The old guard scampered off, his bundle of keys clanging. The steel doors of the solitary wing were secured by a thick metal bar and by two large locks. With clumsy hands, the old guard
unfastened the locks and removed the bars. Four cells lined either side of the hallway. When the old guard opened the door to a cell, a terrible stench assaulted my nose.
The old guard explained, ‘The prisoners come here with broken bones or festering wounds. The infected wounds smell so awful that we can’t open the cell doors in the
summer.’
I pressed my sleeve against my nose and stepped into the first cell. From the outside it looked to be somewhat roomy, but when I stepped in I realized it was only half the width I thought it
was, because of the thick retaining walls, filled with pebbles and sand. It was so cramped it couldn’t hold a single piece of furniture. It wasn’t a prison cell; it was a trap. The
spotted walls weren’t even lime-washed and the blackened floor was marinated in sweat, vomit and pus. Everywhere there were fingernail scratches and spots of blood, along with Chinese
characters of common Korean girls’ names, some Korean words, and numbers counting down to the day of release. At the far end of the cell there was a waist-high wooden partition. I peeked over
it, but had to grab my nose and jump back.
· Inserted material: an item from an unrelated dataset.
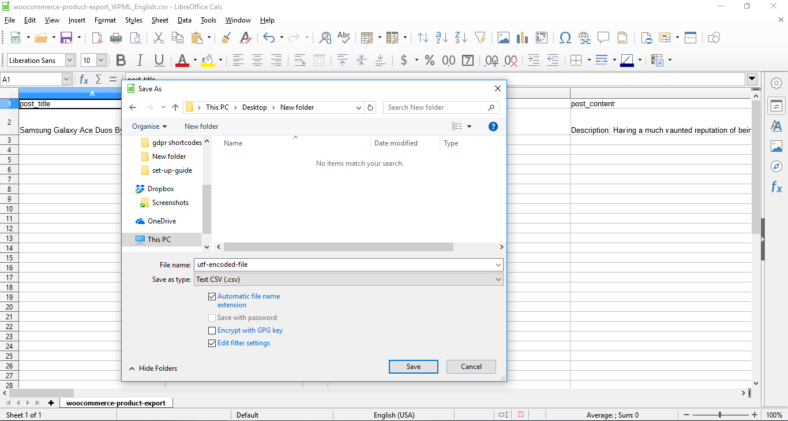Click the Format as Currency icon
This screenshot has height=421, width=788.
tap(404, 60)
The old guard, jangling his bundle of keys, laughed. ‘That’s the can, my friend. They all bring their own commodes and put them there. When they’re released from solitary they
remove them. We don’t clean up those dirty Koreans’ shit, you know.’
I held my breath and looked behind the partition again. A wooden lid was on the floor. I flipped it up to discover a round hole with a handle on the front. I plugged my nose with one hand and
with the other lifted the contraption by the handle. Two feet below the hole was a wooden plank soaked in excrement. It was where the prisoner placed his personal latrine. Down there, on the wall,
a small ventilation window was covered in inch-thick metal bars.
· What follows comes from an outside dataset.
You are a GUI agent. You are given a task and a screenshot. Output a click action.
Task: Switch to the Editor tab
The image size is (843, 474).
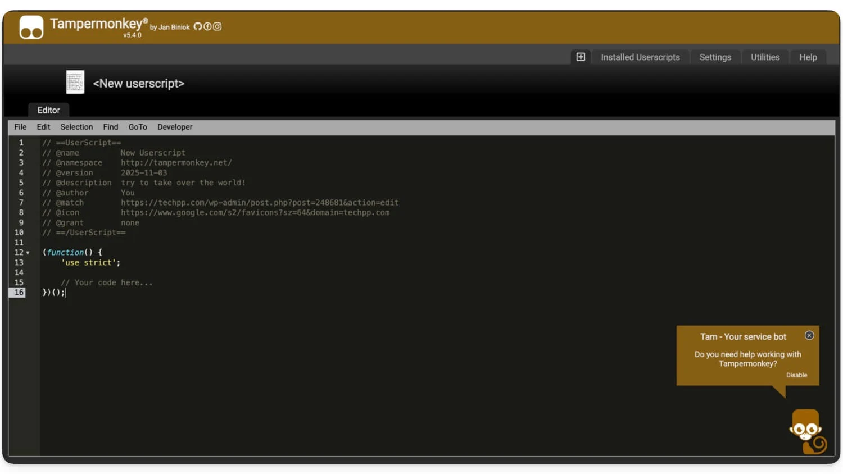[48, 110]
I walked through the steel doors of the solitary wing and was instantly blinded by the sun. Prisoners 331, 645 and the others who frequented solitary were somehow connected. I was sure of it. I
rounded the back of the building and a gust of wind buffeted my face. Coarse grains of sand blew into my eye. ‘This is a year-long problem,’ the old guard said. ‘That shit-storm
coming from the mountain, I mean. All the sand and dust pile up under the walls of the buildings. So much so that the prisoners have to shovel it into sacks every month and clear it
away.’
A thought darted through my mind, so quickly that it almost slipped by. I whipped around and cried out, ‘Open the cell doors!’
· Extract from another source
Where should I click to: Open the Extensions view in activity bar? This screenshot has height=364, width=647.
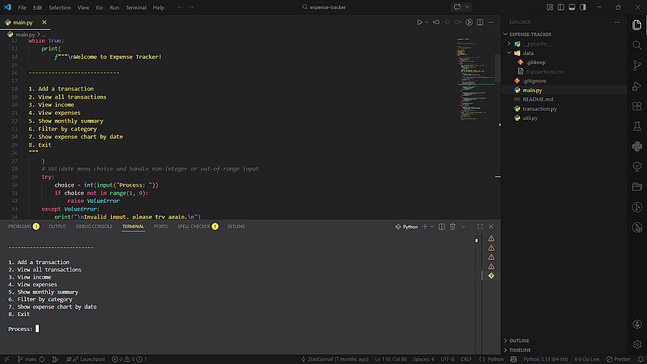tap(637, 106)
Befuddled, the old guard ran down the corridor. The doors to the solitary wing screeched open again. I ran into the cell I’d just left. I jumped down into the latrine hole and hit the
ground with a hollow thud that trembled up through the tips of my toes. I pulled my club out and scraped at the edge of the wooden plank. It caught on a small notch. I squeezed closed my eyes and
stuck the tip of my finger in it and pulled. Damp, lukewarm air came rushing up at me, carrying the smell of dirt and tree roots and rocks. An empty hole opened its dark maw between my feet.